MAKER_OPT is the clear winner: +68% more return than TAKER, with 53% fewer
trades, 3x lower max drawdown, and near-perfect 96.6% win rate.

### Root cause of live vs backtest divergence

This section is historical.

At the time of these runs, the live path still used a different entry pipeline
than the replay/backtest path. That discrepancy has since been removed.

The current codebase now routes replay and live-facing runners through the same
`StrategyEngine`, with only data injection and fill providers differing by mode.
---

## Deep Statistical Analysis (293 signals, 12 sessions)

### Method
Every `shouldEnter()` signal across all 12 sessions was collected with forward
returns at 60s, 120s, 300s, 600s, and 1200s horizons. Each observation includes
signal features (delta, surge, score, absorption, rv, range) and outcome (best
excursion, worst excursion, close-to-close). Welch's t-test used throughout.

### Key Findings

| Feature | Finding | t-stat | n | Actionable? |
|---------|---------|--------|---|-------------|
| |delta| 0.45-0.65 | Strongest edge zone | 3.28–4.10 | 168 | Cap MOM at 0.65 |
| |delta| > 0.65 | Edge collapses | 0.93 | 78 | Yes — remove |
| Range 20-60bps | Sweet spot | 3.49–5.23 | 169 | Raise dead range to 20 |
| Range > 60bps | Negative expectancy | -1.29 | 39 | Cap range at 60 |
| rv 5-7 | Clean edge | 4.56 | 104 | Keep rv≥5 |
| rv 3-4 | Also has edge | 3.99 | 131 | Interesting but bimodal |
| rv 4-5 | Dead zone | -0.42 | 32 | Avoid |
| rv > 7 | Negative | -1.74 | 13 | Cap at 7 |
| Horizon 300s | Peak t-stat | 5.38 | 293 | maxHold→300s |
| ABS vs MOM | Both significant | 2.22 / 4.03 | 74/219 | Keep both |
| Serial corr | Wins cluster | 5.40 vs 0.92 | 198/84 | Conviction sizing justified |
| Fill gate | Not filtering (bar too coarse) | — | 293/293 | Need tick-level sim |

### Bimodal RV Structure
```
rv 2-3:  t=0.74  (noise)
rv 3-4:  t=3.99  (edge) ← blocked by rv≥5
rv 4-5:  t=-0.42 (dead) ← would be included by rv≥3
rv 5-7:  t=4.56  (edge) ← captured by rv≥5
rv 7+:   t=-1.74 (negative)
```
The edge is bimodal at rv 3-4 and rv 5-7. The rv≥5 gate captures one peak
and blocks the dead zone (4-5). Lowering to rv≥3 would add the 3-4 peak
but also the 4-5 dead zone. A smarter gate would be `(rv≥3 AND rv<5) OR (rv≥5 AND rv<7)`,
but that's getting into overfit territory without more data.

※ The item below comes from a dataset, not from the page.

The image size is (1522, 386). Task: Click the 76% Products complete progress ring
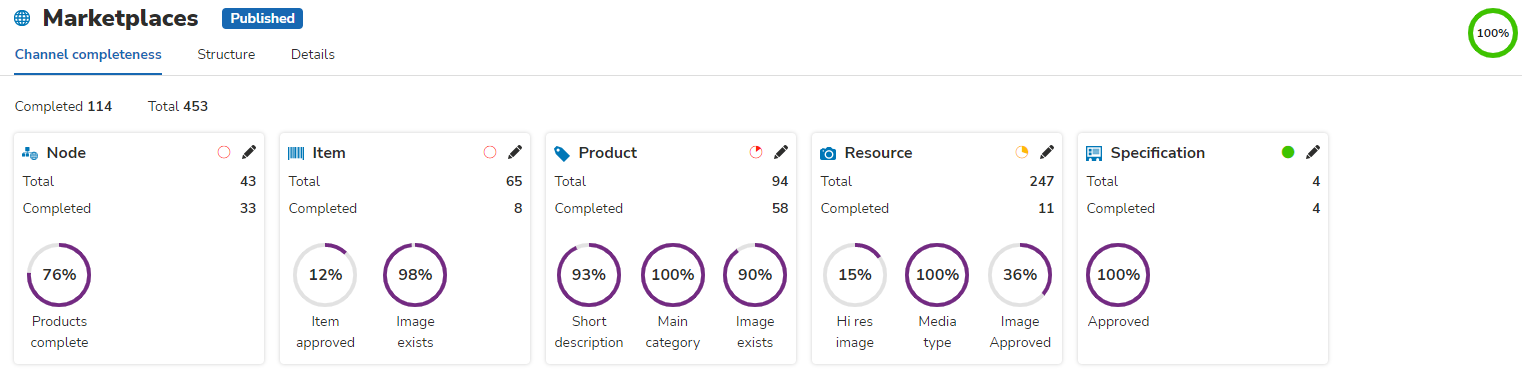pyautogui.click(x=59, y=274)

### Fill Probability Is Illusory
All 293 signals "fill" in the backtest because the 10-second bar high/low
always touches the entry price within 3 bars. The 35% fill probability in
MAKER_OPT is being simulated too coarsely. Real limit order fills will be
much harder. This means the backtest's +$187 likely overstates live performance.